As expected, the Entertainment Software Association (ESA) is starting to experiment with letting the ordinary public into its industry-only games expo — sort of. While the main Electronic Entertainment Expo (E3) occupying the Los Angeles Convention Center (pictured above) will remain closed to professionals and press, a new side event set across the street will allow a fixed number of ticket-holding “consumers” to experience a sliver of the aggressive brand marketing for which E3’s show floor is known.
They’re calling it E3 Live, in honor of its location LA Live, a collection of restaurants and entertainment venues set up adjacent to the convention center. The tickets, which are free, are already listed as “sold out” on E3 Live’s website. Attendance is expected at 20,000 and participating game (and games-adjacent) companies include Ubisoft, Twitch, Oculus, and Frito-Lay (???).

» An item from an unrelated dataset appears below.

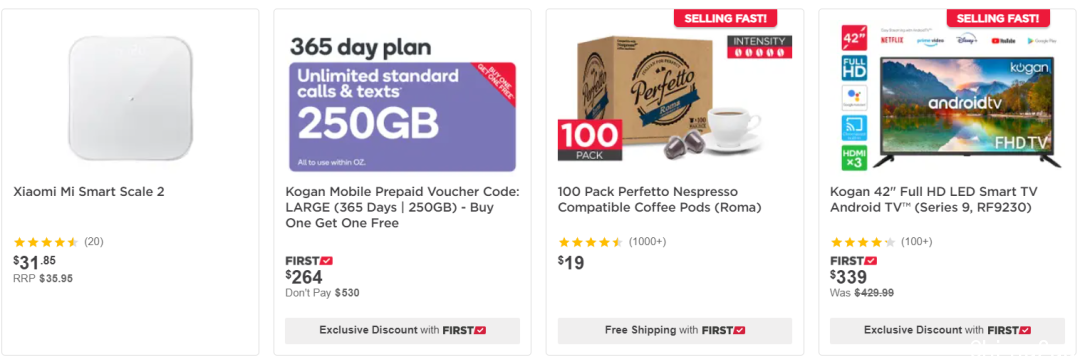Click Exclusive Discount with FIRST on voucher card
The height and width of the screenshot is (362, 1080).
click(x=403, y=330)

When asked about a difference in tone and content for this public-facing event, versus the industry-only expo floor, ESA vice president of media relations Dan Hewitt declined to elaborate. Asked about safety and crowd-control for the event — given that LA Live is usually filled with public foot traffic — Hewitt said only that the area will be “controlled” and that E3 Live attendees must have tickets.
”E3 Live will give gamers the chance to test-drive exciting games, interact with some of their favorite developers, and be among the first in the world to enjoy groundbreaking game experiences,” ESA president Michael Gallagher is quoted as saying in the press release. I’ve read and re-read this thing and this is as close as the ESA gets to explicating the purpose of the event in its own words. “For fans of videogames, this will be an event like no other.”
If I seem skeptical, it’s only because ESA’s messaging on this front has not made clear how this is intended to prop up E3, either financially or through public perception. E3 Live is posed as the first of a new annual event, however, so if the first is a success it will be a welcomed new chapter in E3’s legacy, as the event claws for relevancy amidst waning support from publishers.
E3 Live kicks off on Tuesday, June 14th and will run concurrent with E3. An orchestral performance of Pokemon music will accompany the opening of the event. Unlike E3 Live, that one still has some tickets available.